** TASK INPUTS **
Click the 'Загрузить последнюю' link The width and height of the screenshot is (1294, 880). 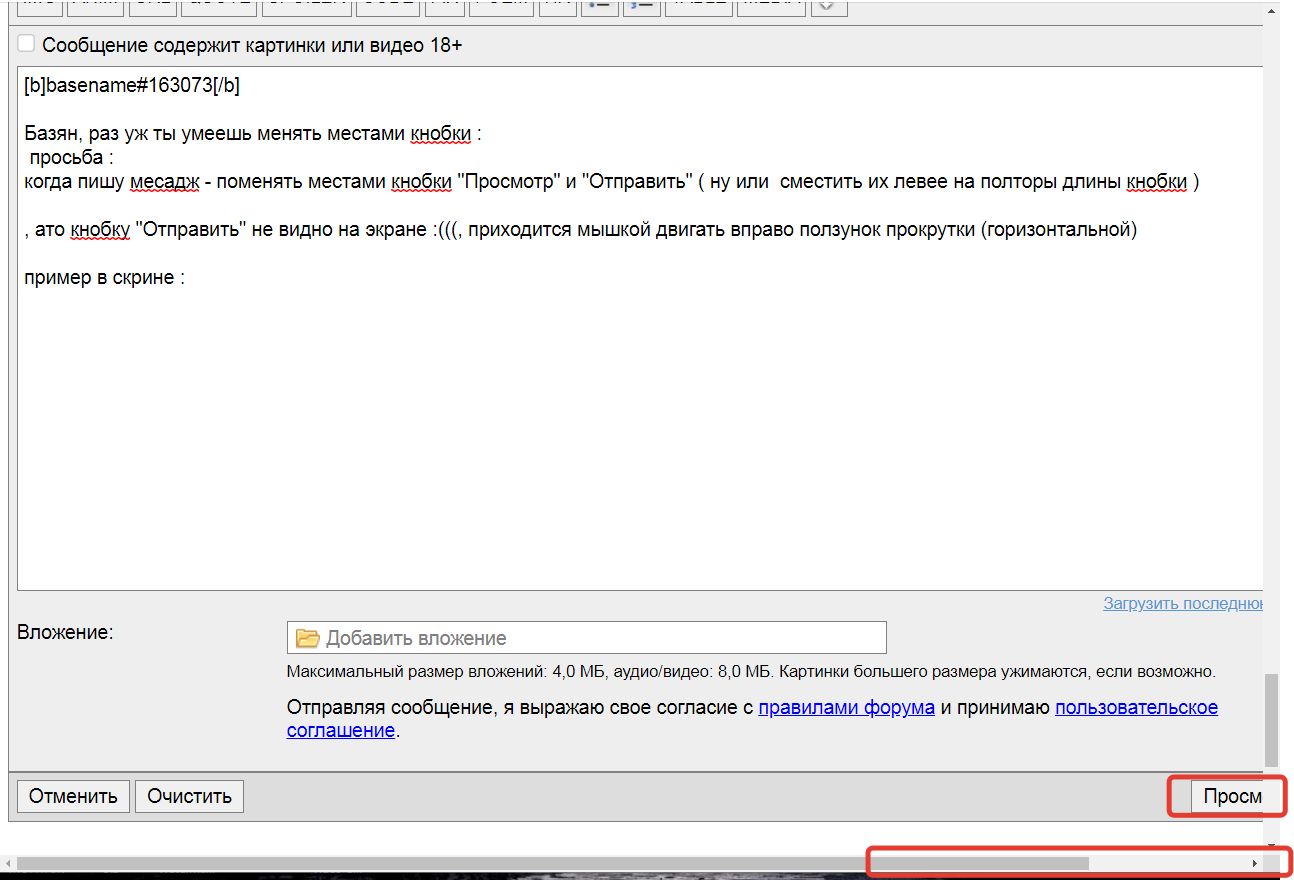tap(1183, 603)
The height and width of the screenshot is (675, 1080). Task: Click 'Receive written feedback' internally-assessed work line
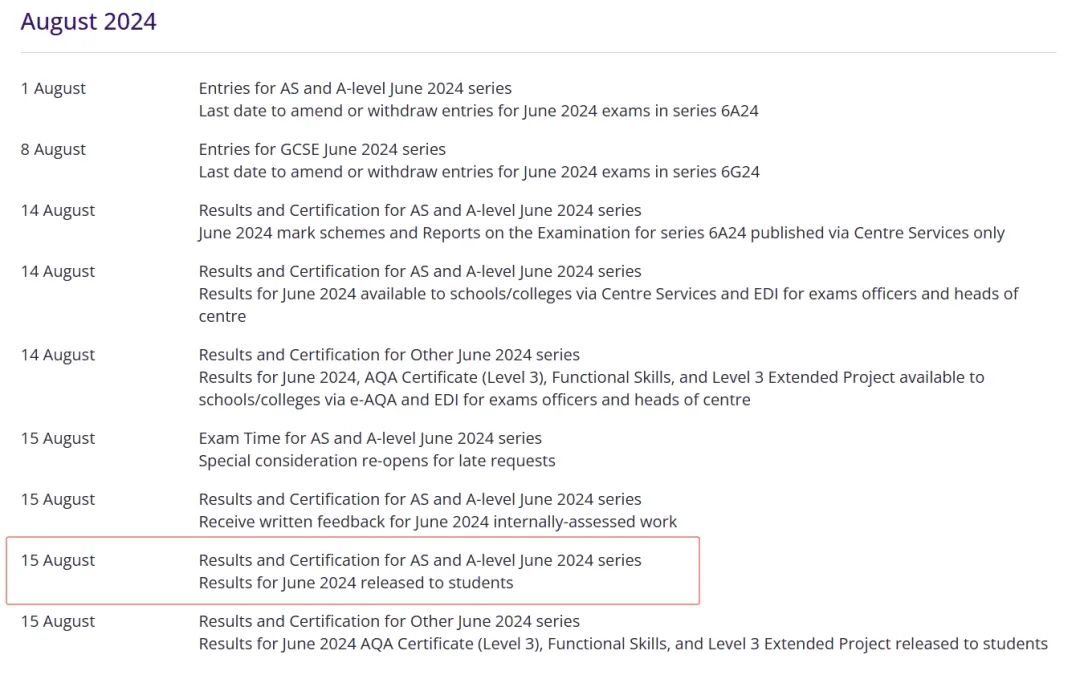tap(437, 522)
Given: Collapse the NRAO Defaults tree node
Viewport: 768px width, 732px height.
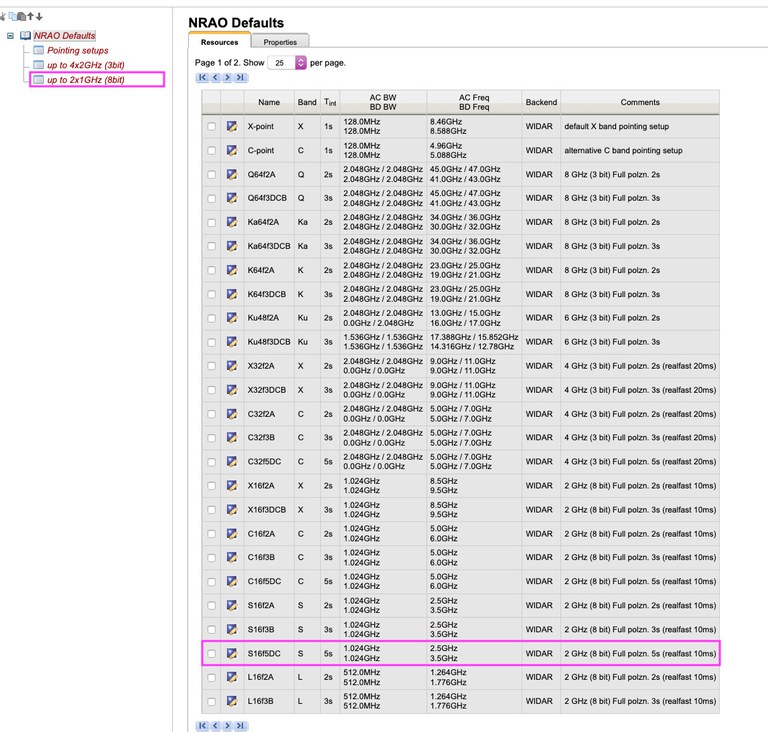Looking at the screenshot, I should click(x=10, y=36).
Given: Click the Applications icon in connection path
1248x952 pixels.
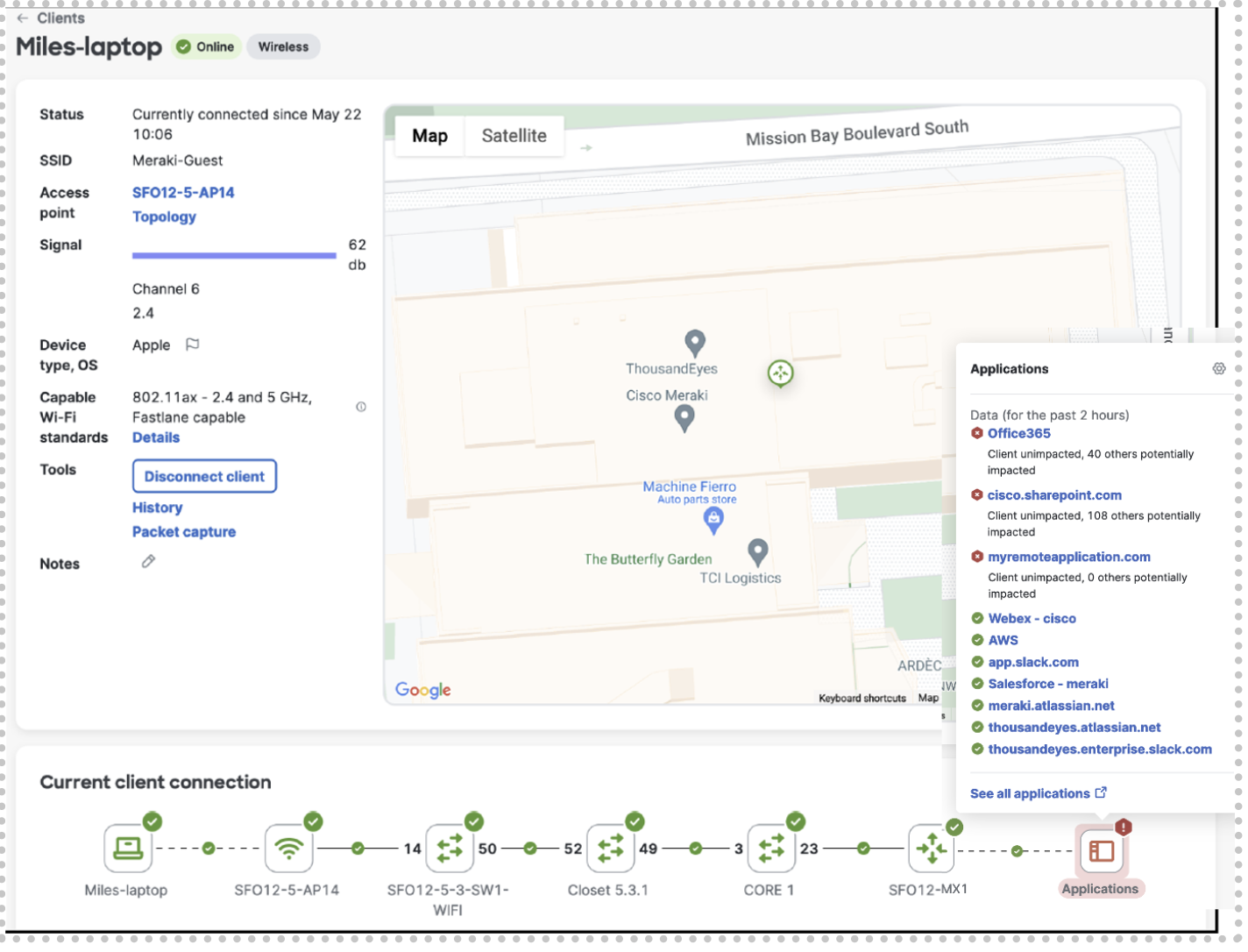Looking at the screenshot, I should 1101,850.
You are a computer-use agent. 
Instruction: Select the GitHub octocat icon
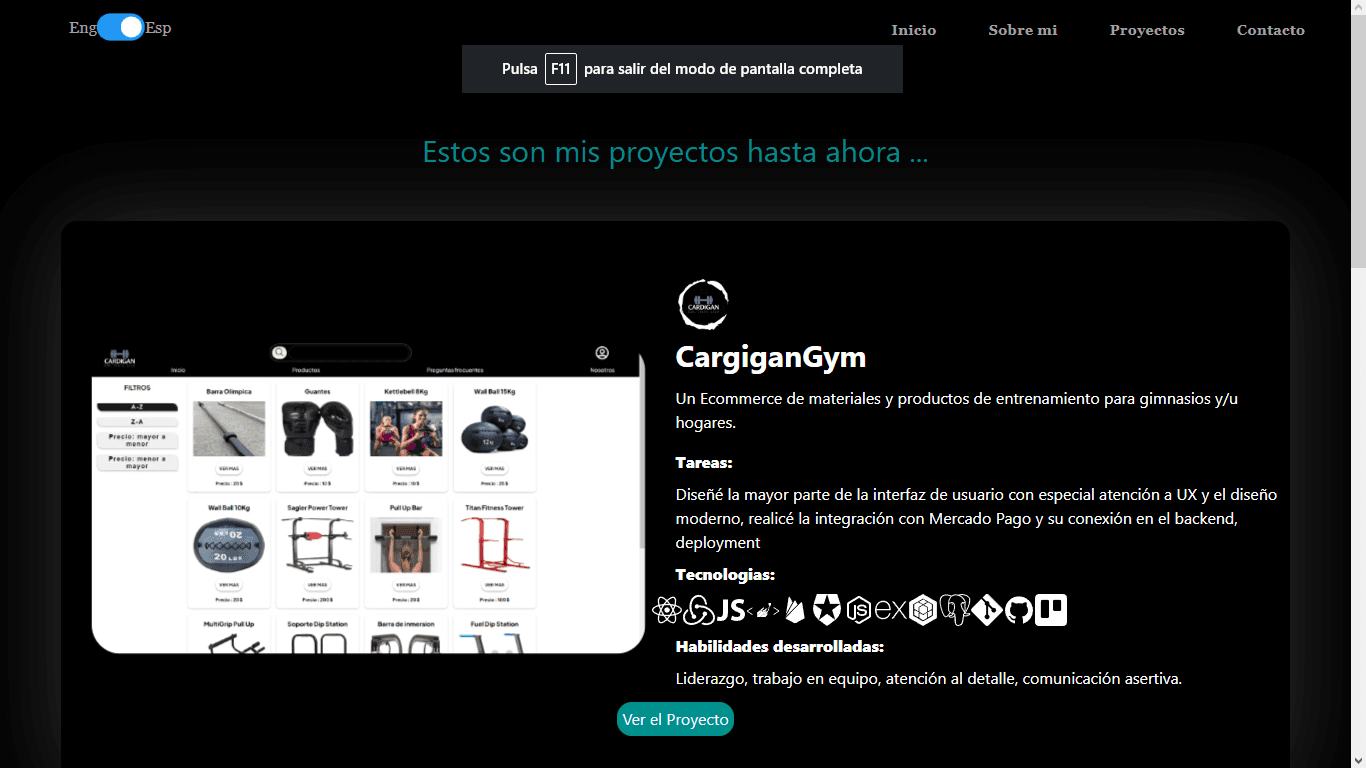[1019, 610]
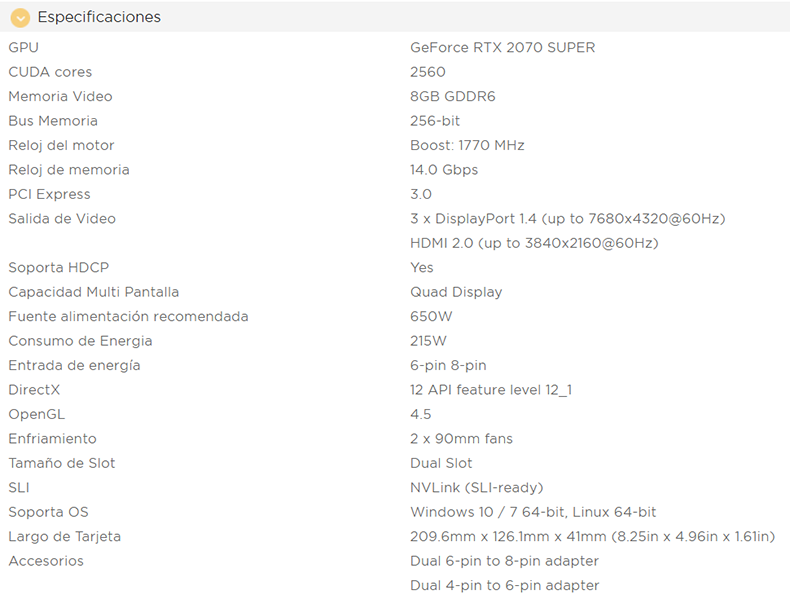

** WORK TO COMPLETE **
Lines in the records above that carry the word "Given" are to be located and copied.

** PROBLEM SOLUTION **
Given: Collapse the NRAO Defaults tree node
Given: Click the Applications icon in connection path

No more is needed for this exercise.